Amsterdam, 8 Jan - 18 Feb '11

After the Goldrush

In his exhibition ‘After the Goldrush’ at Upstream Gallery, Rob Voerman is showing a giant installation and new sculptures together with new works on paper (watercolours and prints).
A couple of works in the exhibition refer to “Unité d’Habition”, a residential complex dating from 1952 designed by Le Corbusier. It is a utopian and groundbreaking design of a townhouse, existing of 18 levels, which stands as an icon for modernism. Rob Voerman combines ideas and ideals from that period with 2011 reality.

Our presence is strongly characterized by globalisation and related subjects like migration and strongly changing social connections. In Le Corbusiers time, the future seemed makeable, in which architecture played an important role. Nowadays our time seems to be in a state of big chaos, in which large ideals and utopias are mostly gone.

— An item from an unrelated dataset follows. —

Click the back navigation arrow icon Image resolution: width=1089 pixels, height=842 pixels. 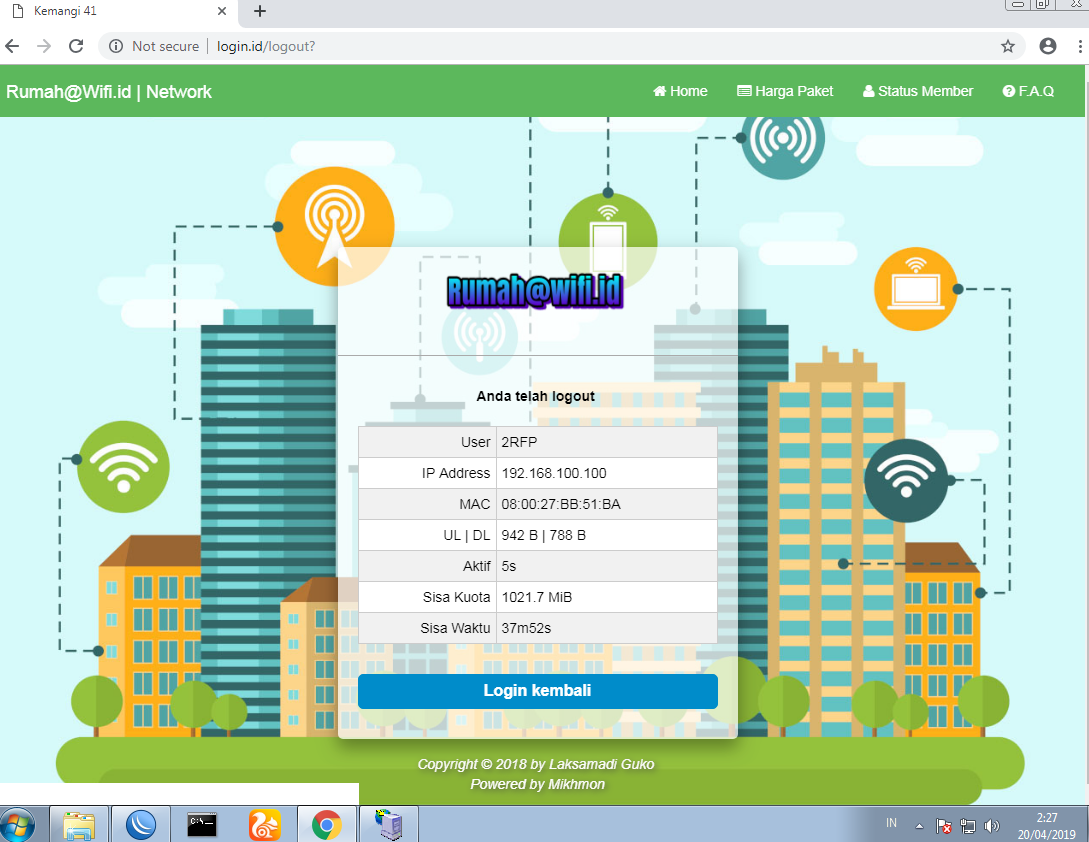11,46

Some works of Rob Voerman refer directly to Le Corbusiers designs, but show a grimly overtone. The use of cardboard with Chinese and other foreign inscriptions refer almost directly to this extensive globalisation and the change our society has gone through. Another new element in Voermans work is the idea about a big garden, consisting of wild thistles, linked to a temporary pavilion. Hereby a short description about Voermans plans, which will be realized on a bigger scale in the near future:

The plants will be planted in straight lines and patterns in Voermans plan, somewhat comparable to the French gardens of for example Paleis het Loo. The almost anarchistic plants that are welcome nowhere, but become beautiful plants in Voermans design are being forced in the straightjacket of a set grid.
Indirectly Voermans work is a comment on the strict rules on design in Holland, where he lives and works. The strictly arranged and over controlled environment he lives in is also a good breeding ground for his work, it challenges him to set his own thoughts and concepts oppose this.
The thistle is not a very loved plant, it is difficult to exterminate and therefore hated by farmers and gardeners. It is a plant that settles mainly in temporarily disturbed soil. Its seeds are being transported through the air and don’t clinch to physical boundaries. It is a beautiful metaphor for immigration and migration. In short it is an almost anarchistic plant, but with a beautiful inflorescence and a tough nature. It is a plant that stands opposites overview and order, which our country is aiming for.
By forcing them in an absurd way in patterns, Voerman questions the Dutch mentality and relation to public space and regulatory.

Next to the above-mentioned content, Voerman also wants it to be a visual beautiful and alienated garden. Like already said Voerman wants to base the garden on French gardens, often seen at palaces. In this case thistles will form a stylized representation of an explosion placed centrally in the pavilion. The pavilion will be made out of scrap wood, coloured cathedral glass and large dark coloured plexi glass windows. French gardens were previously known as a display of power and wealth, this garden will be a display of improvisation, controlled chaos and temporality.

In this new exhibition at Upstream Gallery Voerman will for the first time show a big graphic work of 2 by 2 meters and an installation/image that refers to the plan of the thistle garden.
These new works seem an attempt to flight out of the quickly changing society in a self-created reality, and at the same time an attempt to reflect on this same change without any moral verdict.